* _INFORMATION PROVIDED_
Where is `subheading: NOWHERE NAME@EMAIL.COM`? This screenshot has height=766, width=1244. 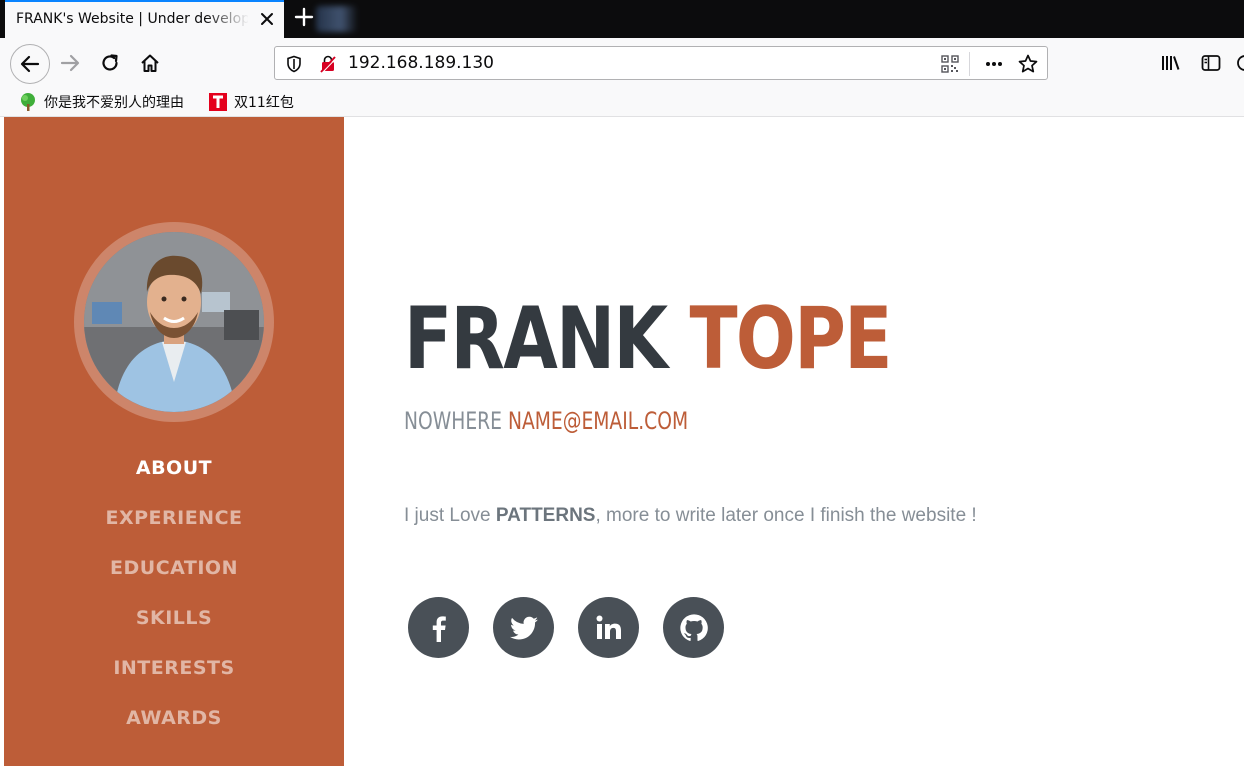 subheading: NOWHERE NAME@EMAIL.COM is located at coordinates (546, 421).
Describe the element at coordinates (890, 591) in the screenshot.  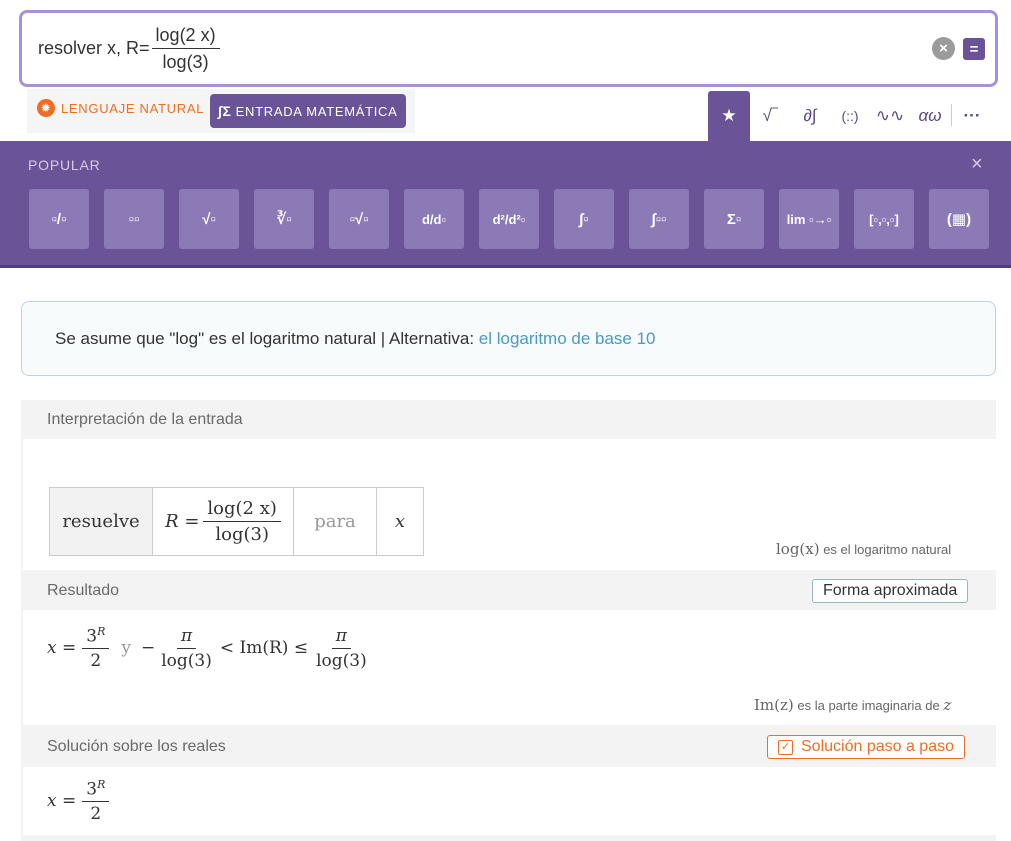
I see `approximate-form-button: Forma aproximada` at that location.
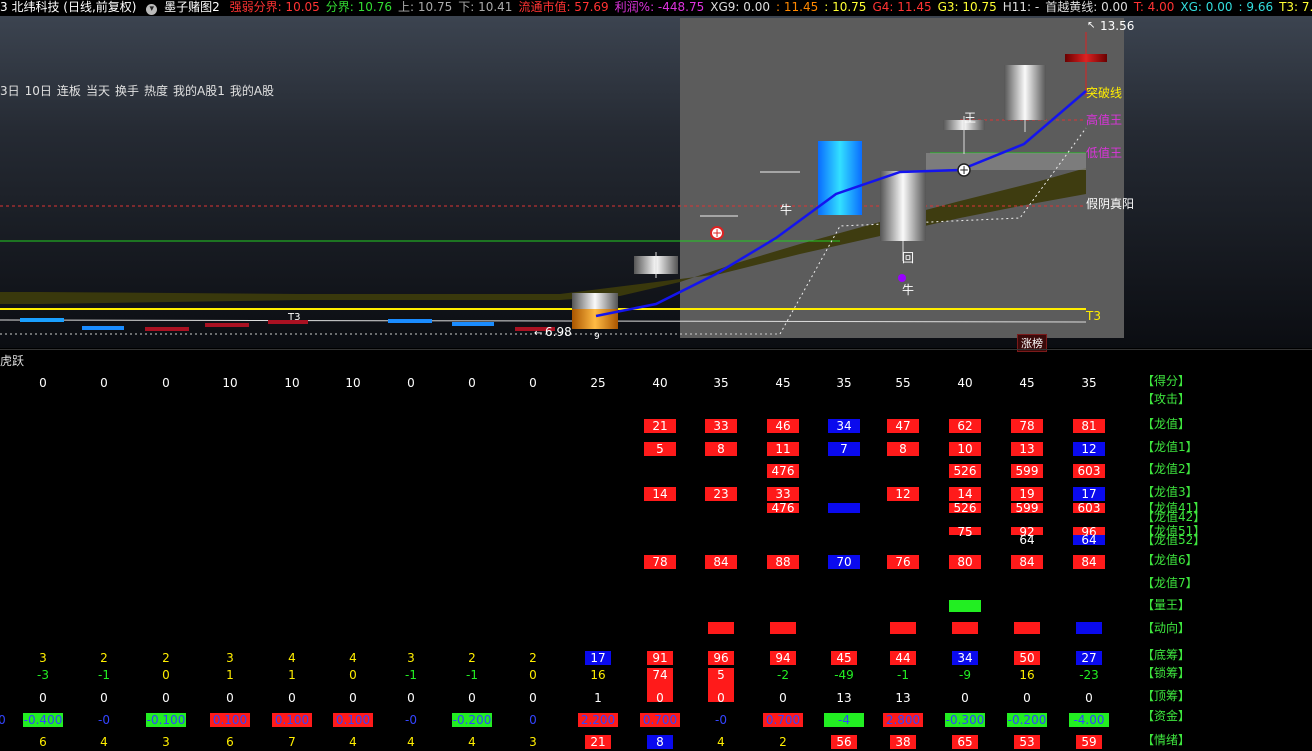  What do you see at coordinates (902, 278) in the screenshot?
I see `purple-dot` at bounding box center [902, 278].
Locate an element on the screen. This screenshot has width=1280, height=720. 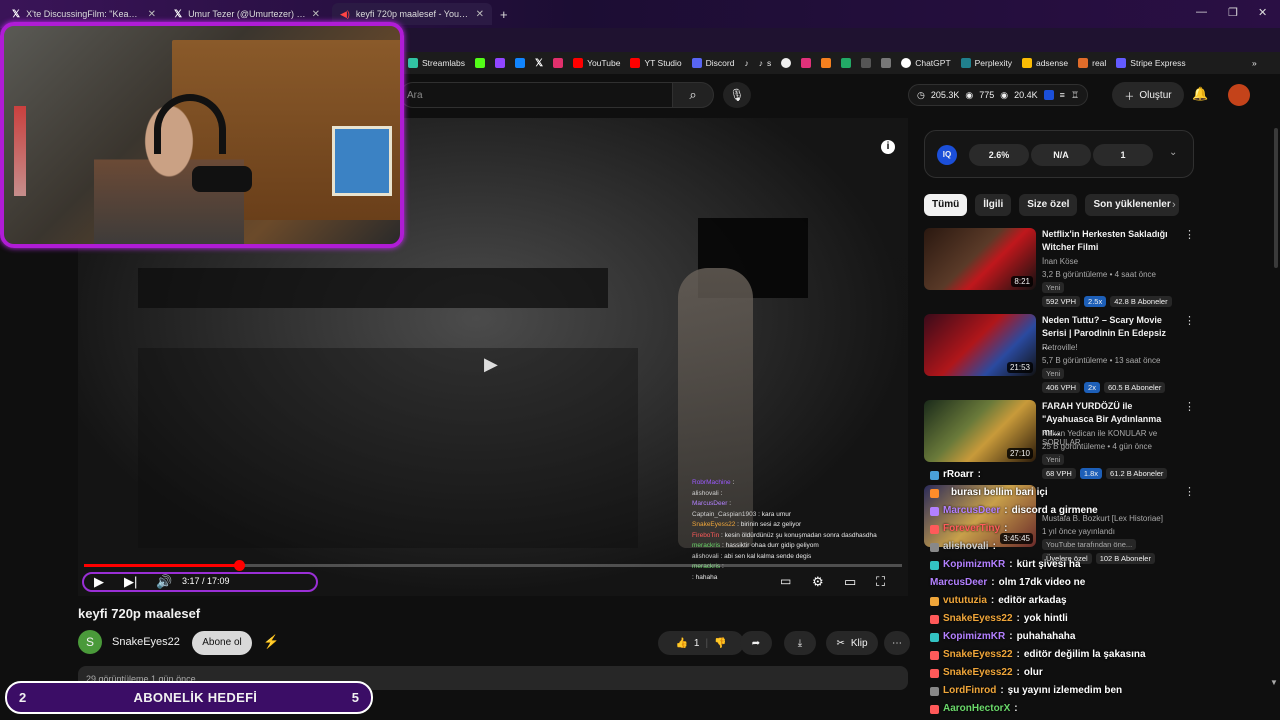
search-input: Ara is located at coordinates (536, 95).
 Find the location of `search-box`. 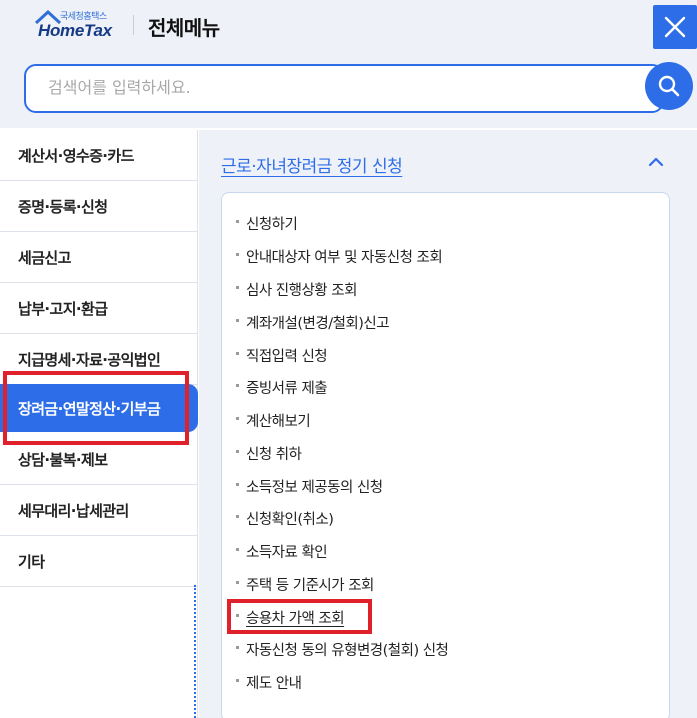

search-box is located at coordinates (344, 88).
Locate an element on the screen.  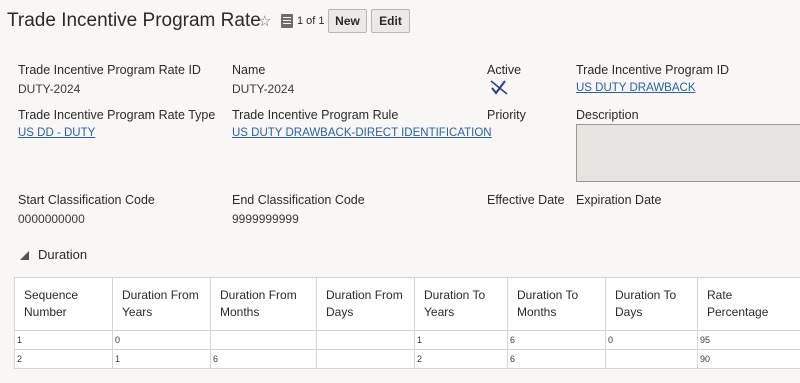
rate-id-label: Trade Incentive Program Rate ID is located at coordinates (110, 70).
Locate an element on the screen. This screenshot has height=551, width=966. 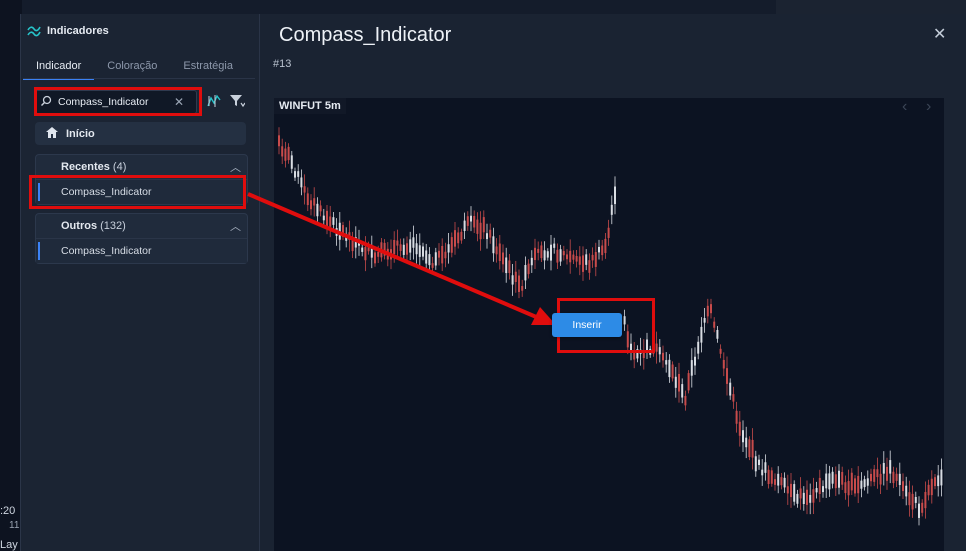
group-outros-header: Outros (132) ︿ is located at coordinates (142, 226).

* _TASK TO COMPLETE_
Echo the data exactly, everything from the line containing "has width=1280, height=720." down to the line containing "search-box is located", with both of those lines included. Leave the pictures out of your answer.

* _RESPONSE TO THIS EXERCISE_
Locate an element on the screen. This screenshot has width=1280, height=720. 
search-input: Ara is located at coordinates (536, 95).
 Find the location of `search-box`. 

search-box is located at coordinates (344, 88).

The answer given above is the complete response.